Get Me The Urgent Biscuits (Sweetpea Slight): Moira bought this book recently on a whim(?) when we recently re-visited the wonderful Book House bookshop from our days living in Thame. It’s a memoir of an “Assistant’s Adventures in Theatreland”… how an innocent 18 year-old, with dreams of becoming an actress, arrives in London for work experience for a West End Theatre. She ends up being “stolen” by a formidable/demanding/eccentric producer (Thelma Holt), being re-named “Sweetpea” (her real name was Jane Slight) and continued to work for her for the next 20 years.

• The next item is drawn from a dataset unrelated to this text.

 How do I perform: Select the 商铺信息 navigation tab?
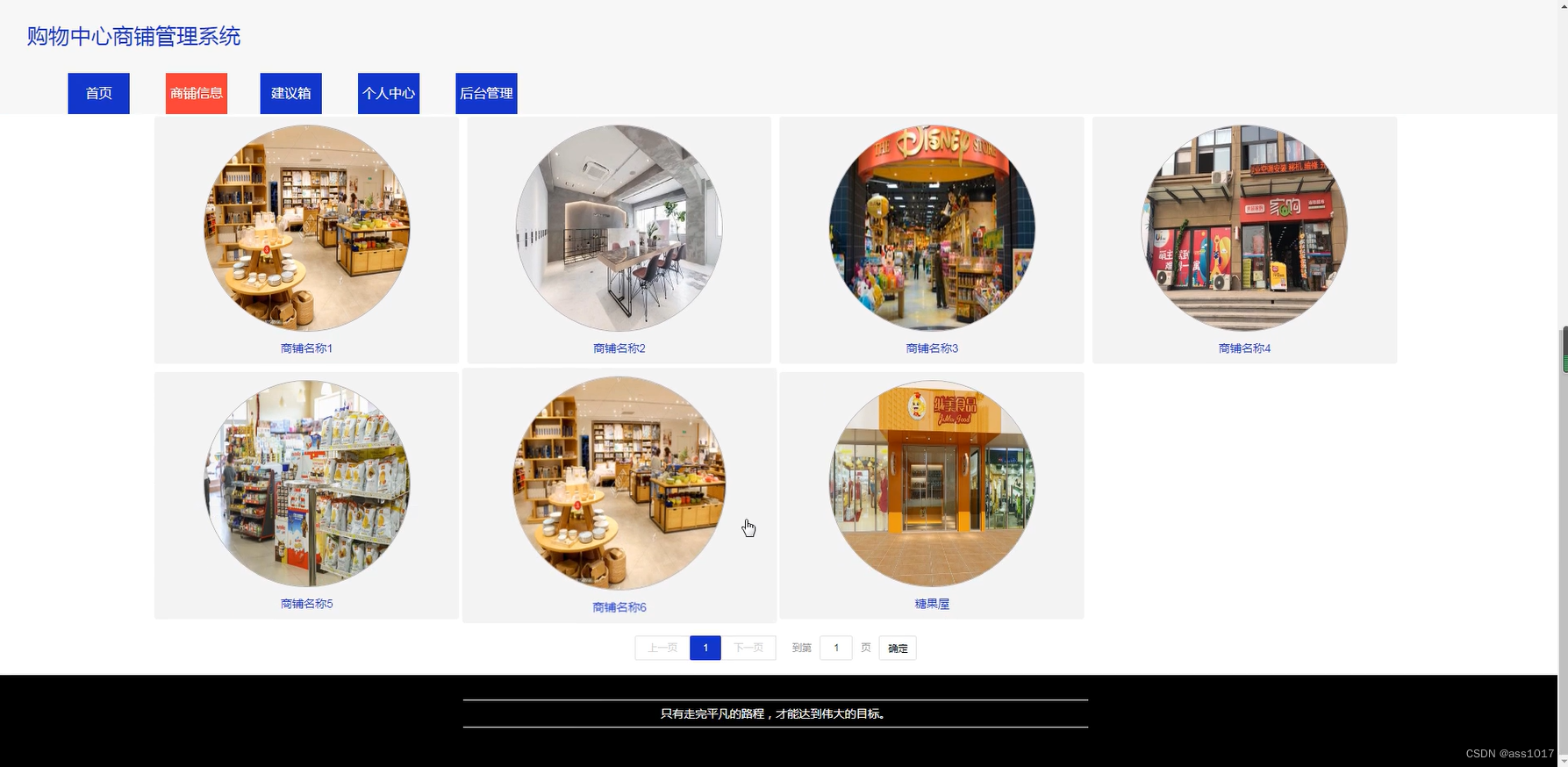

As one might imagine, it’s full of amusing stories of her ‘adventures’ and the people met along the way… but, actually, for me, although I found it mildly entertaining (and somewhat informative about the workings of the theatre), it won’t live long in my memory!
Velvet Elvis (Rob Bell): I first read this book eight years ago and, following a recent conversation with a good friend, decided that it was about time I read it again. From last time, I recall feeling incredibly disappointed when I realised that ‘his’ church attracted some 11,000 people to its three gatherings on Sundays (I’m very much a small, intimate, church community man, I’m afraid). Bell is a very good communicator (and very honest about his own spiritual struggles) and there were certainly several passages that resonated for/with me… however, overall, I came away feeling a little disappointed (not quite disillusioned, but…).

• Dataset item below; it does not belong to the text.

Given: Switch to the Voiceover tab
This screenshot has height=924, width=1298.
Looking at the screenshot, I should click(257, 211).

Days In The Sun (Neville Cardus): Another Cardus cricket book - this one was first published in 1924 (my copy was published in 1949). More wonderful, evocative, lyrical prose from Neville Cardus about cricket from a bygone age. All observations written in the early 1920s, but frequently making reference to pre-WW1 cricket and even cricketers from the 1870s (eg. Spofforth – “The Demon Bowler”!). All fascinating stuff (if cricket’s your ‘thing’!), like “it was June 1864 before the MCC legalised overhead bowling”; characters such as the England captain JWHT Douglas (no mention of Christian name, just his four initials!); calls, from certain quarters, for the game to be “speeded up” – like the article in ‘The Times’ in 1919 coming out with an “ingenious suggestion involving the banishment of the left-handed batsman because he interferes with bustle” (we might never have known the likes of Lara, Sobers, Gower, Pollock, Lloyd, Gilchrist etc had this been implemented!); and incidental comments such as the morning of a Roses match where, in two and a quarter hours (and in front of 26,000 spectators), Lancashire bowled 57 overs and 110 runs were scored – compare this to the current (I think) Test Match requirement for a minimum number of 15 overs to be bowled per hour! Somewhat predictably, I loved it.

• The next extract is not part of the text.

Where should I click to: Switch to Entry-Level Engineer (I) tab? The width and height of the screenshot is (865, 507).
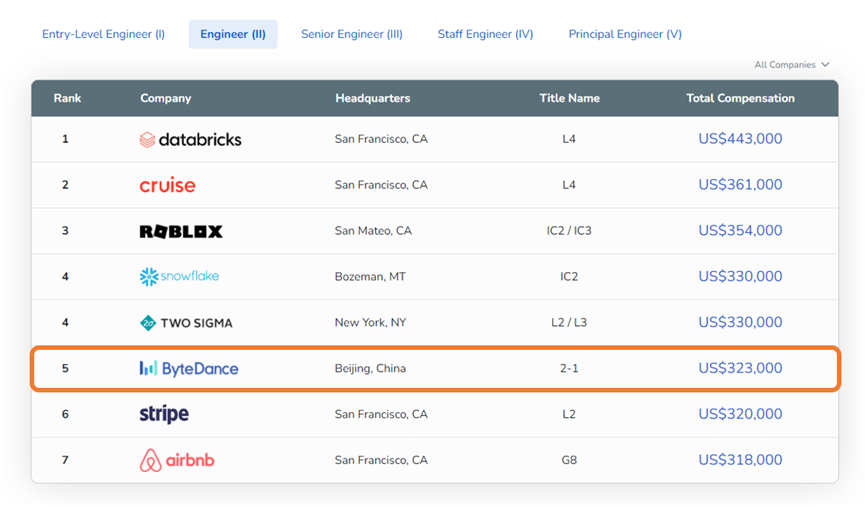point(103,34)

The Broken Road (Patrick Leigh Fermor): This is the final book of Leigh Fermor’s trilogy (I’ve read the first “A Time of Gifts” (published in 1977), but not the second “Between the Woods and the Water” (published in 1986). They tell the story of his walk, as an 18 year-old (and on incredibly limited funds – he started off with £2 in his pocket and a tiny monthly allowance that he collected from post offices en route), from the Hook of Holland in 1933 to Constantinople. He never completed his third book (from the Iron Gates to Constantinople) but, on his death in 2011 (aged 96), he left behind an unfinished manuscript. The task to get his final draft published was undertaken by his editors and literary executors Colin Thubron and Artemis Cooper in 2013. It’s an extraordinary tale of an extraordinary, brilliant and very private man. Amazingly, he wrote the first two volumes from memory (he had his first diary stolen in Munich and his various letters to his mother were stored in the Harrods Depository during the war and subsequently destroyed ‘unclaimed’. He did however make some notes for the last leg of his journey. Leigh Fermor has a wonderful gift for description and an eye for detail (not to mention something of a gift for languages). It’s an amazing adventure at a unique time (just before ‘everything’ was about to change with the coming of WW2): the people he met, the places he saw, the background historical contexts he was able to highlight… and all written down, in great detail, decades after the events. The book finishes with extracts from Leigh Fermor’s ‘Green Diary’, written in 1935 when he explored Mount Athos (a mountain and peninsula in north-eastern Greece and an important centre of Eastern Orthodox monasticism – containing some 20 monasteries) over a period of 3 weeks in 1935. A really wonderful book.